A nanny by the pool of the Muthaiga Club, situated in a residential area of Nairobi, while her young charge relaxes on a sun bed.
Guillame Boon has produced a remarkable series of photos about the lives of domestic workers titled Silent Lives for which he was nominated for the Piclet Prize in 2012.
Jon Lee Anderson of The New Yorker writes, ” Kenya, in other words, is no longer the place of Karen Blixen’s nostalgically remembered, illusory Eden, where everyone except the whites knew their place….and yet, as Bonn reveals, some of the old social heriarchies persist in some of the country’s most privileged households”.
Bonn’s description of his project is as follows:
Silent Lives was inspired by Juliette, a Madagascan matriarch who worked for my grandfather for 50 years. When he died, she decided to leave us with neither farewell nor retirement package. The family were stricken by her abrupt departure but were never able to trace her whereabouts. Juliette’s actions said she needed neither us nor our money.
My grandfather had assumed that he was in charge but perhaps the true power lay with Juliette after all. So in fact the power relationship between employer and employed is shifting and subtle. What Juliette had demonstrated still tends to hold true today. Employers know very little about their servants’ lives, their families, their dreams and hopes. Their servants have no authority but carry a large burden of responsibility. These people who are banished to small rooms at the bottom of the garden when night has fallen are, during the day, stewards of power.

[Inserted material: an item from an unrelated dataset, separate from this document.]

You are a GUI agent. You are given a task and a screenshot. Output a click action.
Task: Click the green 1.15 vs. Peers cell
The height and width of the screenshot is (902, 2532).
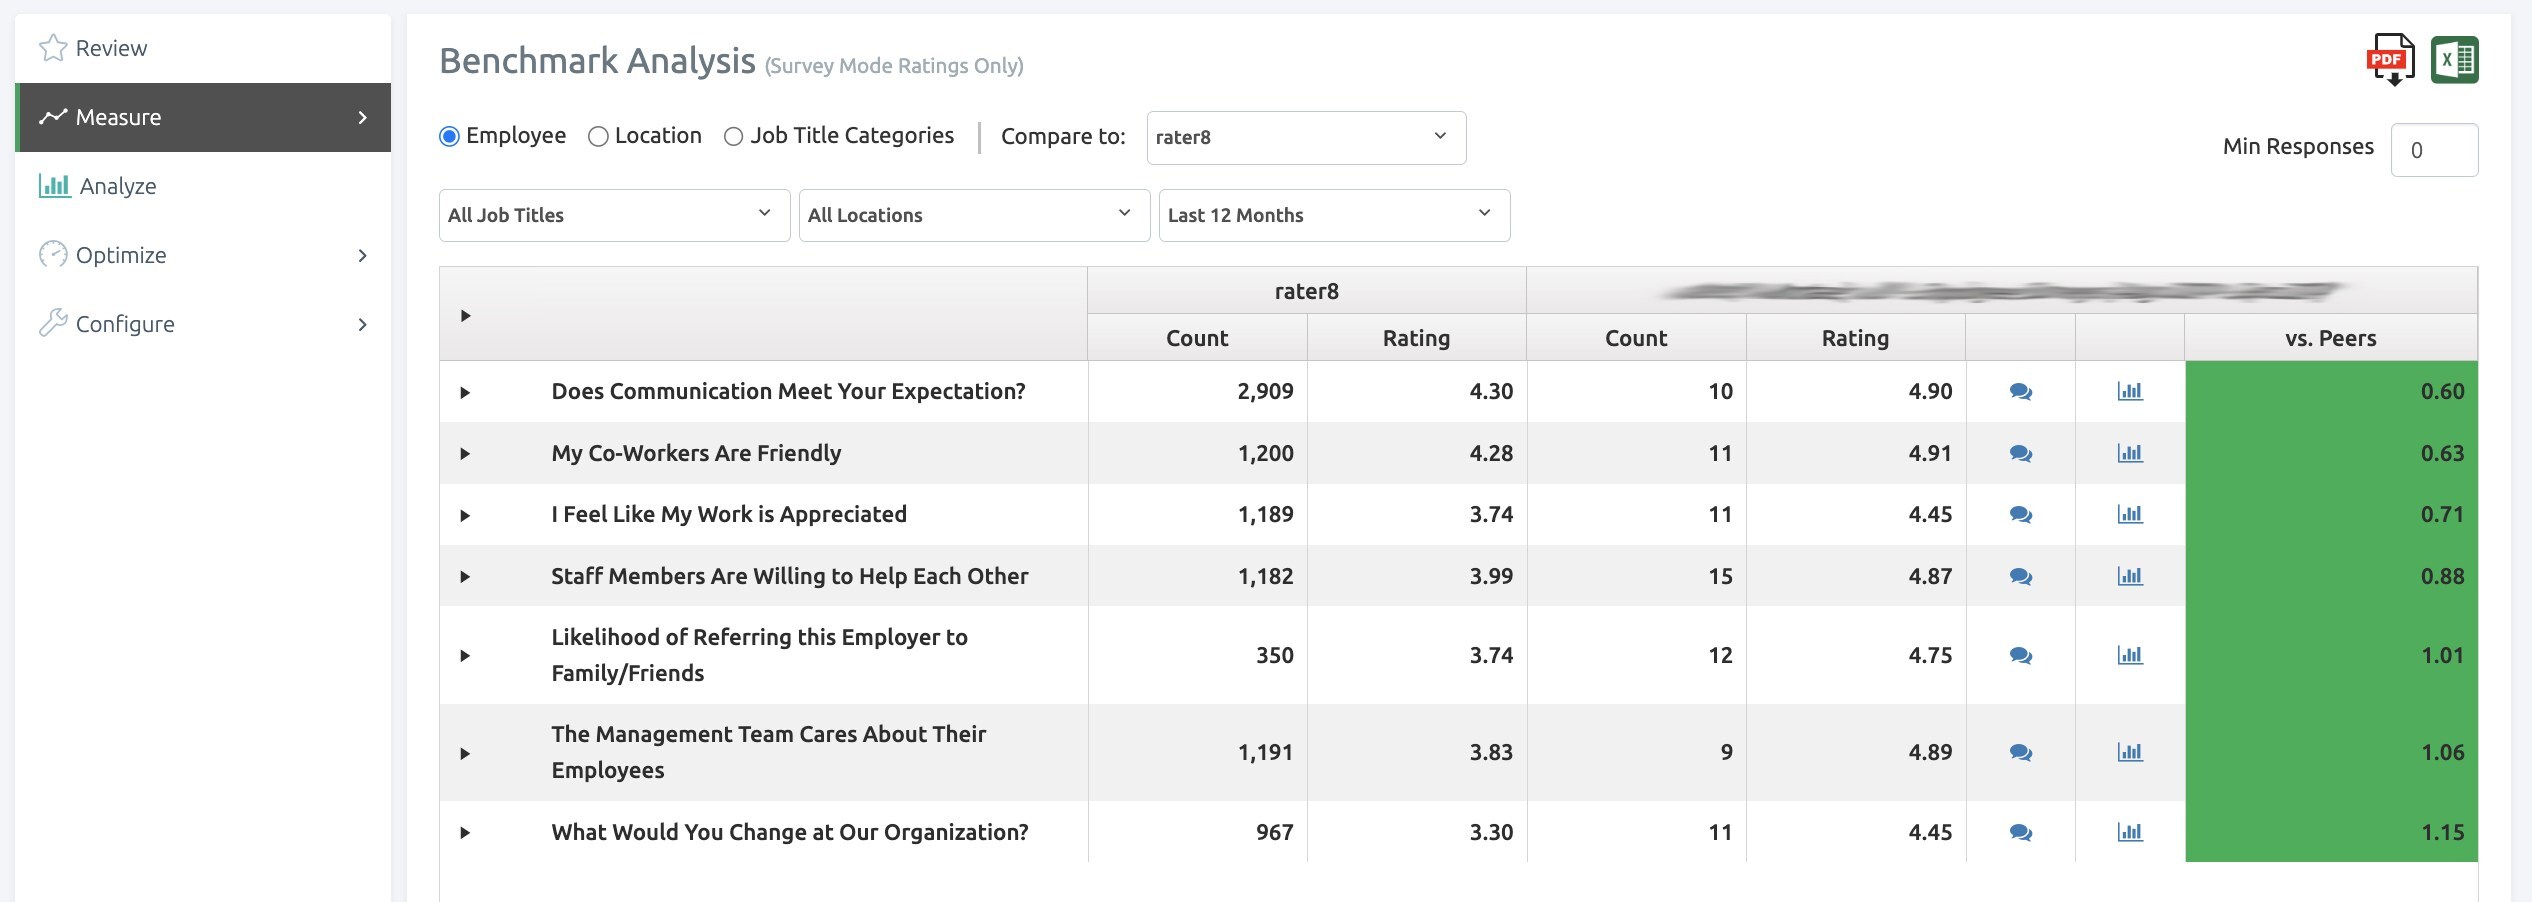(2330, 833)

David, forty years old, left his village in northwest Kenya to seek work as an askari, or watchman, in the Kenyan capital of Nairobi. The plot of land on which he grew vegetables was too small to feed his six children.

Phyllis, twenty-three, works as a maid for a family that lives on the shores of Lake Naivasha. She commutes every day to a vast estate containing buffallos, zebras, and giraffes from the nearby shanty town where she was born and raised.

A maid adjusts the curtains on the veranda of a colonial house rented by white Kenyans from black owners. The house is five hours from Nairobi.